Notícias sobre estudos que davam a entender que a epidemia havia sido “vencida” e estava chegando ao fim foram bem-vindas em Manaus e deram às autoridades locais e grupos de lobby uma justificativa para relaxar o isolamento social. O fechamento do hospital de campanha de COVID-19 da cidade e a abertura de lojas de varejo foram apresentados pela mídia juntamente com os resultados do boletim do ODS Atlas projetando o fim iminente da pandemia em Manaus. Ironicamente, o grupo ODS Atlas não defendeu o relaxamento precoce das restrições de distanciamento social e se tornou um alvo dos grupos que se opuseram às restrições (por exemplo, Santos, 2020. À luz do desenvolvimento posterior da pandemia em Manaus, hoje é possível afirmar que esse afrouxamento dos requisitos de isolamento contribuiu para mais de 450 mil mortes no Brasil (além de mortes em outros lugares) subsequentes ao surgimento da variante Gama (P.1) pela primeira vez em Manaus, sendo essa variante responsável por dois terços das mortes por COVID-19 no País.

Em nível nacional, em 23 de junho de 2020, o Ministro da Saúde do Presidente Bolsonaro (General Eduardo Pazuello) apresentou os gráficos do boletim ODS Atlas ao Congresso Nacional em uma sessão da Comissão Mista de Acompanhamento do Coronavírus, afirmando que os dados mostraram que “a tendência é a normalidade” e “a curva é quase zero”. Essa crença pode ter contribuído para a natureza desastrosa da gestão da pandemia pelo governo Bolsonaro em todo o Brasil.

As informações de saúde pública tiveram um papel importante para influenciar ações coletivas e individuais em busca de proteção contra a pandemia de COVID-19. É importante notar que informações erradas têm sido usadas para justificar a falta de implementação de medidas restritivas para conter o avanço de COVID-19 em diferentes lugares do mundo. Além disso, fontes de notícias questionáveis têm afetado a população de forma mais intensa em diferentes partes do mundo do que fontes confiáveis, levando a índices mais altos de transmissão comunitária.
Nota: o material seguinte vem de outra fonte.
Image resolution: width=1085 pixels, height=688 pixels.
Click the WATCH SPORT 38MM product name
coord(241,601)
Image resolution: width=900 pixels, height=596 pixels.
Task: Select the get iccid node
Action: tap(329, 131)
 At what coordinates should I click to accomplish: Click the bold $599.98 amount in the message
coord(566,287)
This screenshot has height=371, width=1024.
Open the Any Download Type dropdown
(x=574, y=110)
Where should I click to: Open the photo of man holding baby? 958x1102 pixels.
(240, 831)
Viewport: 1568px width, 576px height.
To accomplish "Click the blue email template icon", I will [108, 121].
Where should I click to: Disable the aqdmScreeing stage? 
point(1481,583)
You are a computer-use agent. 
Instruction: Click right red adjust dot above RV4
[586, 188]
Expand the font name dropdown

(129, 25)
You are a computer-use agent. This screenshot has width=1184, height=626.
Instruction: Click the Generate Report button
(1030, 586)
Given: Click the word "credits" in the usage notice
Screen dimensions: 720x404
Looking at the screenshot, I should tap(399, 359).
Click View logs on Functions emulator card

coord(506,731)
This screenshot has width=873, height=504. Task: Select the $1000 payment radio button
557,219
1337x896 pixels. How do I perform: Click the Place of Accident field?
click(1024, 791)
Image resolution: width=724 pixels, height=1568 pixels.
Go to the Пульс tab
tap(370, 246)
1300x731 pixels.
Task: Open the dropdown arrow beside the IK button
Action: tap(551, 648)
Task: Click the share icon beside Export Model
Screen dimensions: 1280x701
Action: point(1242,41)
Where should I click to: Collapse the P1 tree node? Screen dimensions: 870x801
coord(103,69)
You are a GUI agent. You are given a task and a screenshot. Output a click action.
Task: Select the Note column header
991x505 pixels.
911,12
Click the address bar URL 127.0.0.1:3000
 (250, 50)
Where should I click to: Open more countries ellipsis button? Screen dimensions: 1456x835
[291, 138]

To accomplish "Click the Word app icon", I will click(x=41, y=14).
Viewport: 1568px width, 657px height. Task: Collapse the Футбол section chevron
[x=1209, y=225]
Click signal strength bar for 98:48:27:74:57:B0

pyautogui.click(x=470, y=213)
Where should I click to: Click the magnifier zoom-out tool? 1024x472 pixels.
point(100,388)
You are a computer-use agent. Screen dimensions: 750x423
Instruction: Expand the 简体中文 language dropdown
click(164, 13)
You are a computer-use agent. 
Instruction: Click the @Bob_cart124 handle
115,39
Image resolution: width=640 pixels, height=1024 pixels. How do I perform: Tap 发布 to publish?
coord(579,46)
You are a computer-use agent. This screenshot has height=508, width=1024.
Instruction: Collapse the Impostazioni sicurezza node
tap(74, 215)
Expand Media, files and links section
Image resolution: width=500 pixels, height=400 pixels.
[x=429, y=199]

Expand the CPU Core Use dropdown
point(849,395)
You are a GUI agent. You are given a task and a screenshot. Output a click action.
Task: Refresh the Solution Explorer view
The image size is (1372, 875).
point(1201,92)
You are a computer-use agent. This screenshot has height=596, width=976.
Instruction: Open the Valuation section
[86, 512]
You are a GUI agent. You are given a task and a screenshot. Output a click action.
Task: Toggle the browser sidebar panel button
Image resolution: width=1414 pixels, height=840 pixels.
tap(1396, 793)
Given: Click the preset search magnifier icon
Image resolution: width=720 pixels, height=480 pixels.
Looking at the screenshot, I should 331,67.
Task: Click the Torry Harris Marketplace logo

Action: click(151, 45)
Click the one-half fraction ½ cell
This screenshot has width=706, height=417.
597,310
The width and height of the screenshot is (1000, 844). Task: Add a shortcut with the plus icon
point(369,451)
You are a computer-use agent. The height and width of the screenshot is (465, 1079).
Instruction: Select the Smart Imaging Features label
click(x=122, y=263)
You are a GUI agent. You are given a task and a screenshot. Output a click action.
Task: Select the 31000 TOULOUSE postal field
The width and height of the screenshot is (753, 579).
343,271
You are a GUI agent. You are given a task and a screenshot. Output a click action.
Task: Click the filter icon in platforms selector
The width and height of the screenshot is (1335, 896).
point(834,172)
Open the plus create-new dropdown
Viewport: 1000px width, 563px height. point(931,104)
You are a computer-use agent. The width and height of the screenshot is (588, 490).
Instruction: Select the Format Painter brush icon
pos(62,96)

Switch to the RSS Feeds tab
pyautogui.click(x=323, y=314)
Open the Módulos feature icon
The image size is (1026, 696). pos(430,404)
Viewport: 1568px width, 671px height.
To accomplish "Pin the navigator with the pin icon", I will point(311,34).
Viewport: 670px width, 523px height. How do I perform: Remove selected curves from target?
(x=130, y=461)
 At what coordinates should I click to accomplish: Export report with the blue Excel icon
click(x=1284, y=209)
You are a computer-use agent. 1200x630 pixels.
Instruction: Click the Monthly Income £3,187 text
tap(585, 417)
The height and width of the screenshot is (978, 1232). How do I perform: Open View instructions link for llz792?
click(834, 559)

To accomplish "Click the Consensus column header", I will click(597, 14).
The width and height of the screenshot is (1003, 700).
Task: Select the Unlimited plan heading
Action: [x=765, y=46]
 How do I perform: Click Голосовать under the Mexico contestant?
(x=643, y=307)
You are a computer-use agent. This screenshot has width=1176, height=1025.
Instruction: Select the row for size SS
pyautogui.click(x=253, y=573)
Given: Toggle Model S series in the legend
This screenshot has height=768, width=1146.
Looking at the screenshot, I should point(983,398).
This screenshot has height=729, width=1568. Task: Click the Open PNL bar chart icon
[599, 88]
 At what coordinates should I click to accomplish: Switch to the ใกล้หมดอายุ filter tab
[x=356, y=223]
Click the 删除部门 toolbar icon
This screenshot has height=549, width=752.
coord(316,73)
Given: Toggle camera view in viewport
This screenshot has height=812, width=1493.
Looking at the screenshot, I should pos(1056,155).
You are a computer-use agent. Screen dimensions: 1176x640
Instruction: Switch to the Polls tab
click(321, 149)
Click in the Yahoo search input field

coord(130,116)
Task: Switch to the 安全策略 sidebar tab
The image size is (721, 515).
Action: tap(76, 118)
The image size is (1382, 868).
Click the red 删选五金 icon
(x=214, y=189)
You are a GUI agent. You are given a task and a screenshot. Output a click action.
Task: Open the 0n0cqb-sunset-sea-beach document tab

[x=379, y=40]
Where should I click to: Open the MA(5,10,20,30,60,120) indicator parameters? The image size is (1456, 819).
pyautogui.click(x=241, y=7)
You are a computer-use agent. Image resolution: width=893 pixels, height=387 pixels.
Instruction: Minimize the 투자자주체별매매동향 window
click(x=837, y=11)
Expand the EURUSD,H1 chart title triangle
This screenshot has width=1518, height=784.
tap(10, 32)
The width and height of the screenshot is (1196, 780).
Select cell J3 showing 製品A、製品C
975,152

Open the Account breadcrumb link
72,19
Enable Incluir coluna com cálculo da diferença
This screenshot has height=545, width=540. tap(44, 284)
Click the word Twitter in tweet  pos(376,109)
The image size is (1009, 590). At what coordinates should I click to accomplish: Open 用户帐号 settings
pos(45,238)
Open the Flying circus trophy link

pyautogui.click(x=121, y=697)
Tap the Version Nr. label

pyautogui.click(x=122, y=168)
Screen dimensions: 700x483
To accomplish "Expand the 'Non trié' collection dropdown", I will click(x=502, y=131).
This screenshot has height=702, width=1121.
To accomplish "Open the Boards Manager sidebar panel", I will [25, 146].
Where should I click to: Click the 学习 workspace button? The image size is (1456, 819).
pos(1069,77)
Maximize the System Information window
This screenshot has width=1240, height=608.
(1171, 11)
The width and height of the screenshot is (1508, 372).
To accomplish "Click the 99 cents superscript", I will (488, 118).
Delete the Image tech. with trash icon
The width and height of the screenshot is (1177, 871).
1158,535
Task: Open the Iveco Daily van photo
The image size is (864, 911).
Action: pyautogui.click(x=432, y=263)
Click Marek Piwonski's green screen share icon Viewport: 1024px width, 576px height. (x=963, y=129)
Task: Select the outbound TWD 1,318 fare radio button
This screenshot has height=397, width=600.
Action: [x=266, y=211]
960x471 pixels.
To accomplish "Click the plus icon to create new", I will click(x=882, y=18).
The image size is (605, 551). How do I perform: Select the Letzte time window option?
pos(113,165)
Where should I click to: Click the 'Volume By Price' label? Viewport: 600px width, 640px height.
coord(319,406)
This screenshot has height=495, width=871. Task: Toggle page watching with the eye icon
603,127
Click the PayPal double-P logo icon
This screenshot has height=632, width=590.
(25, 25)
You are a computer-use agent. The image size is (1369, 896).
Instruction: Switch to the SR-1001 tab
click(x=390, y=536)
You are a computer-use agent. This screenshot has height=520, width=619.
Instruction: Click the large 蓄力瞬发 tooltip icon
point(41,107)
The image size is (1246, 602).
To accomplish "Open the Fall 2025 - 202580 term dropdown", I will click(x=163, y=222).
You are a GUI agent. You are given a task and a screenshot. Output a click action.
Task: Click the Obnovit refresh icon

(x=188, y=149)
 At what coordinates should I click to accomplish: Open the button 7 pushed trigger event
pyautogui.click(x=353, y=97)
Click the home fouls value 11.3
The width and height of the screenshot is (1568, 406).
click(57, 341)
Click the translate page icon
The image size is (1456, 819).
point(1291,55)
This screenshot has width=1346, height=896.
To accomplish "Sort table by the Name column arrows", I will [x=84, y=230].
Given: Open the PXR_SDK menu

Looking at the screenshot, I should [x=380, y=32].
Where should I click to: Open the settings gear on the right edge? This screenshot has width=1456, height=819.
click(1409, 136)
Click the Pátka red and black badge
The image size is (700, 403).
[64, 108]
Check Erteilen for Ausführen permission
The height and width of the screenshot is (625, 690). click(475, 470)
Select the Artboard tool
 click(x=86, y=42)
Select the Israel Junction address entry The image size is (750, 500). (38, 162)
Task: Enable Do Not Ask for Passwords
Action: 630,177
O monitoramento e a ação precoce para conter o COVID-19 ou qualquer outra zoonose são essenciais para interromper uma pandemia. Monitoramento inadequado ou teorias infundadas sobre a remissão de uma epidemia podem ser catastróficos, como no caso de Manaus. Acreditamos que práticas científicas questionáveis contribuíram para o alto número de mortes durante a pandemia em Manaus e, a nosso ver, isso poderia ter sido evitado, ou pelo menos mitigado, pela adoção de dois princípios orientadores bastante simples:

1) Hipóteses científicas sensíveis devem ser publicadas em revistas científicas indexadas, e

2) Ao fazer reportagens sobre literatura científica, os meios de comunicação devem buscar orientação de cientistas que possam ajudar a distinguir entre periódicos confiáveis e literatura cinzenta.